*Materials provided:*
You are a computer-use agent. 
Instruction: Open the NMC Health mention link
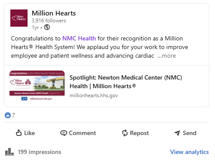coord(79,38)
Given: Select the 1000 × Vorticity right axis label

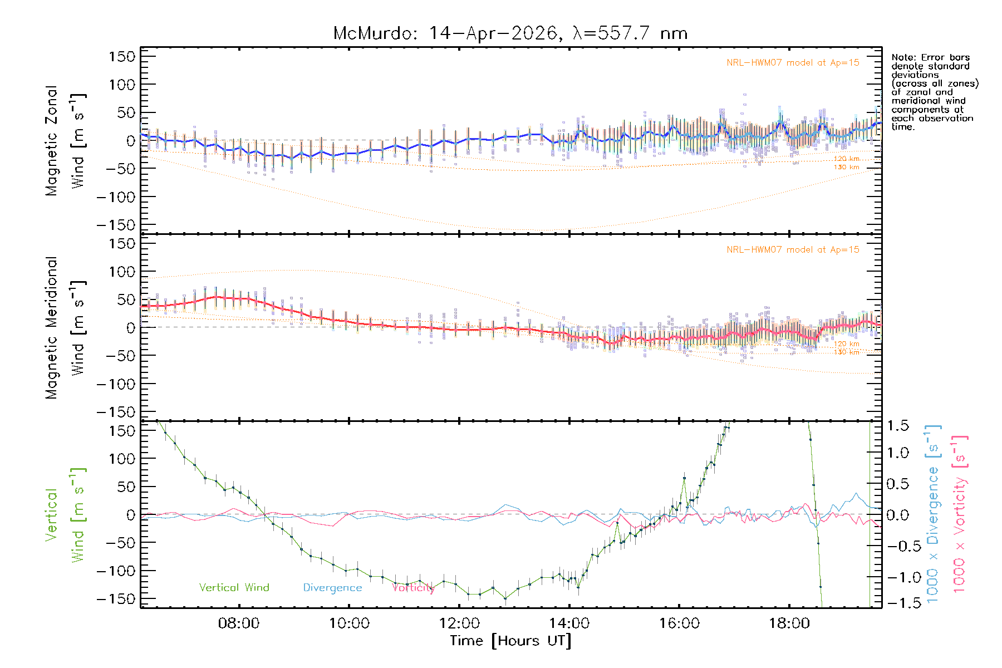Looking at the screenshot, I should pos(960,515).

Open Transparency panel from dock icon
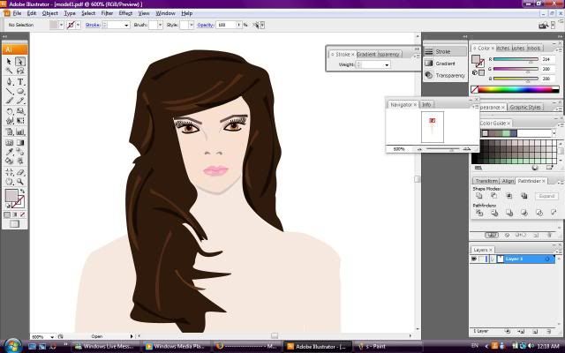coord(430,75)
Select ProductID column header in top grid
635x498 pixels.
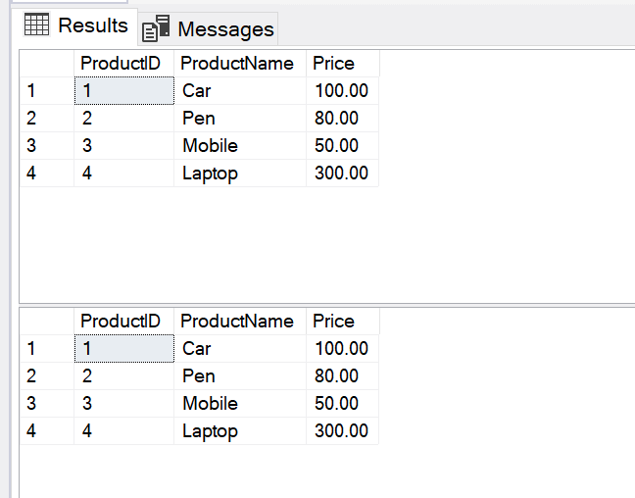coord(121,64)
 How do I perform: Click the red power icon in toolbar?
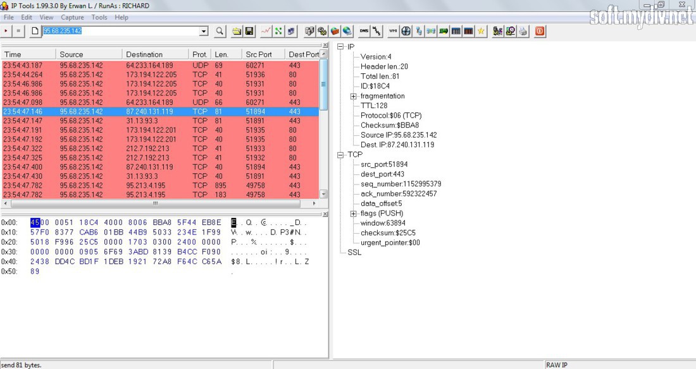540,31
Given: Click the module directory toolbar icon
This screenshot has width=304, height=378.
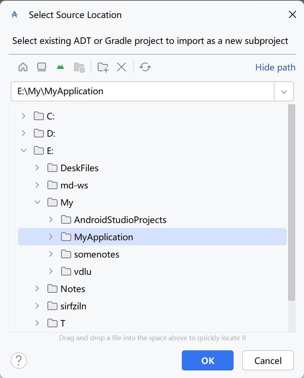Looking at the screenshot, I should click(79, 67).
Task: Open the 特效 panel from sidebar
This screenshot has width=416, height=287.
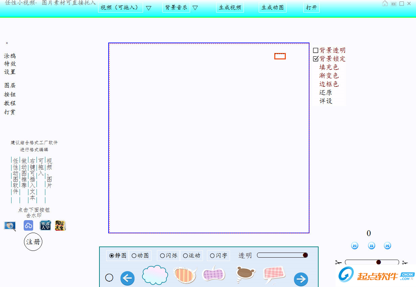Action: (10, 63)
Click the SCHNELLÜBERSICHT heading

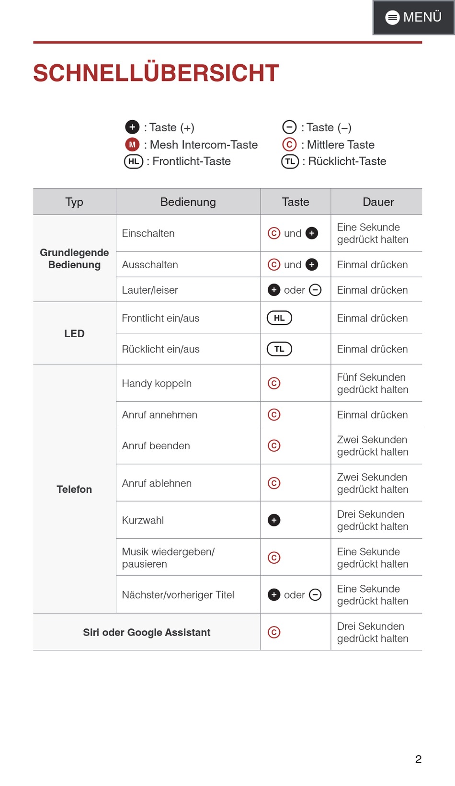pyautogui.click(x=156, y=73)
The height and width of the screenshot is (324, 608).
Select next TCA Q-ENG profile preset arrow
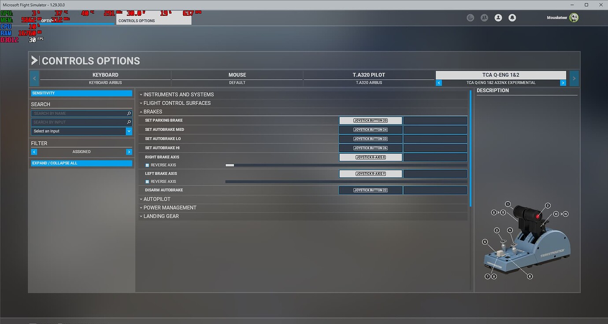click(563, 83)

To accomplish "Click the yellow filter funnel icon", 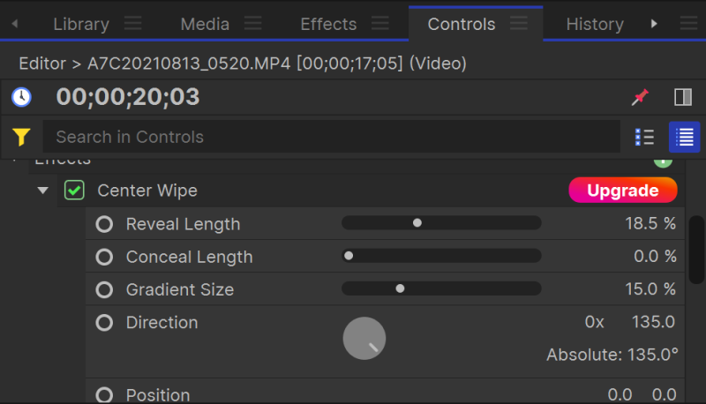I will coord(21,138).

==

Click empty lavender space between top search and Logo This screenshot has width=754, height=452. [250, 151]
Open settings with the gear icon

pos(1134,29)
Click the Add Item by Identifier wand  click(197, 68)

*What is expected:* After locating "635x498 pixels." and "The height and" in the records above, return exactly the line holding each one and every line between them; leave out the pictures.

*Task answer:*
635x498 pixels.
coord(121,64)
 How do I perform: Click the red power icon in toolbar?
540,31
Given: Click the module directory toolbar icon
This screenshot has width=304, height=378.
Looking at the screenshot, I should click(79, 67).
Task: Open the 特效 panel from sidebar
This screenshot has width=416, height=287.
Action: (10, 63)
Click the SCHNELLÜBERSICHT heading

pyautogui.click(x=156, y=73)
The height and width of the screenshot is (324, 608).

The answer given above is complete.